Okuma Metni ->
━━━━━━━━

Paylaş
Melek Mosso’nun Isparta Gül Festivali’ndeki konserinin iptal edilmesinin ardından, festival programında bulunan Derya Uluğ ile Funda Arar’ın da etkinlikten çekilmesi kadın dayanışması adına değerlidir.
Çünkü dışarıdan gazel okumak, sosyal medyadan iptal çağrısı yapmak kolay.
Nasılsa cebinden, kazancından bir şey kaybetmiyorsun...
Eğer konseri iptalden kaynaklanan tazminat gibi meseleler varsa, bununla da sen değil, onlar yüz yüze kalacak...
Popüler bir sanatçı için bir tarafı memnun ederken diğer tarafı küstürmek de cabası...
Boş ver, bas tweet’i gitsin!
O yüzden her iki sanatçının da aldığı bu karar zordur, bedellidir ve sırf bu yüzden bile saygı duyulması gerekir.
Küçük bir “ama” var sadece:
Melek Mosso olayı ilk patladığında, hem Funda Arar hem de Derya Uluğ uzunca bir süre sessiz kaldılar.
4 gün kadar.
Hatta Milliyet’ten Ali Eyüboğlu, Funda Arar’ın da konsere çıkmayacağını yazınca basın danışmanı aracılığıyla bunu yalanladı ve yılların gazetecisine haberi tekzip ettirdi sanatçı.
Daha kafa net değil yani...
Hatta ve hattası var: Melek Mosso yerine konsere Seda Sayan’ın çıkacağı duyuruldu.
Seda Sayan neredeyse asıl kabahati Melek Mosso’ya yükledi, konseri kabul etmesini de bu şekilde gerekçelendirdi.
Bütün bu süreçte de Funda Arar-Derya Uluğ cephesinde derin bir sessizlik vardı.
Yine çıt yok...
Benim merak ettiğim, aradan geçen o uzun günlerde neler yaşandığı.
Mesela Funda Arar ve Derya Uluğ bu konuyu kendi aralarında tartışmışlar mıdır?

━━━━━━━━

Saklanan Kayıtlar ->
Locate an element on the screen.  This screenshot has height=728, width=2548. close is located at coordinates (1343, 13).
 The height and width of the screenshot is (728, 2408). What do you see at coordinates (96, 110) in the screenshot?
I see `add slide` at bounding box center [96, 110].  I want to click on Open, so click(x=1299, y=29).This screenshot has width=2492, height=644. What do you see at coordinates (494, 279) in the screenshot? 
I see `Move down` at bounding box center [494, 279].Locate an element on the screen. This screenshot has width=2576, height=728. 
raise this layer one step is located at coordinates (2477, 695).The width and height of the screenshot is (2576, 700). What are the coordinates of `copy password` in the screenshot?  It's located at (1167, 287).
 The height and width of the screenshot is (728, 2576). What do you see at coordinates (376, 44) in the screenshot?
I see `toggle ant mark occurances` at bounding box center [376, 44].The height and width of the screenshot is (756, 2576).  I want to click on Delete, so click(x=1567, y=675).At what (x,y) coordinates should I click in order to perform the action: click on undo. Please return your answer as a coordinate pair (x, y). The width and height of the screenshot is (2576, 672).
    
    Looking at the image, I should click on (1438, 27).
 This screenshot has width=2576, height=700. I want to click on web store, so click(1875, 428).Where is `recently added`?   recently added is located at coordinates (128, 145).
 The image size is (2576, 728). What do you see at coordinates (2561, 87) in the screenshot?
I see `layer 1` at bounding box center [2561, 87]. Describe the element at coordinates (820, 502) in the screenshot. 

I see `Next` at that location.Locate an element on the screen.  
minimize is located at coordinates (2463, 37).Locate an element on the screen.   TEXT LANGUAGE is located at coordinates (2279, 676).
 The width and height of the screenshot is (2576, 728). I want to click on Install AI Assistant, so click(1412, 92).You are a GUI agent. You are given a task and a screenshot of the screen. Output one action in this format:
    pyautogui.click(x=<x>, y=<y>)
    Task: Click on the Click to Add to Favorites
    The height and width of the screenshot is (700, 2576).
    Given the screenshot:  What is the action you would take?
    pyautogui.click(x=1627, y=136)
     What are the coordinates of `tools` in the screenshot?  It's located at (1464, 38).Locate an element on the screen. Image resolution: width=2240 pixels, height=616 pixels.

━━━━━━━━

İstek -> Isparta Gül Festivali'ndeki konser iptalini anlatan okuma metninin devamını yazın. Kayıtların bu metinle hiçbir ilgisi yoktur.

Görev Yanıtı ->
Katılmayacaklarını aynı anda açıkladıklarına göre, belli ki konuşulmuş bu mevzu. Çünkü birinin iptal edip diğerinin etmemesi de her ikisi için yine ayrı ayrı sıkıntı doğururdu.
Velhasıl bu konser meselesinde sosyal medya çağrısının arka planında işleyen başka mekanizmalar, başka başka kâr-zarar hesapları var:
Şöyle yaparsak ne olur, böyle yaparsak ne olur...
Tabii en kötüsü, sanatçıların böyle ikilemlerde bırakılması.
Ama farklı şehirlerde benzer başka olaylar da yaşandığına göre bu bir trend, devamı gelecek.
Bütün bir şehri temsil etmeyen ama iyi organize olmuş grupların yeni yeni girişimlerine tanık olacağız belki de.
Çözüm mü?
O şehirlerde yaşayanların kentin kültür-sanat hayatına sahip çıkması, bu baskı gruplarının kampanyalarına maruz kalan karar vericilere kendi seslerini de duyurması.
“İstemezük” diyenlere karşı, “İyi ama biz istiyoruz” diyerek kendi tavırlarını ortaya koymaları.
Demokrasi tam da budur işte.
Karar aşamasında yöneticilerin de ellerini güçlendirir.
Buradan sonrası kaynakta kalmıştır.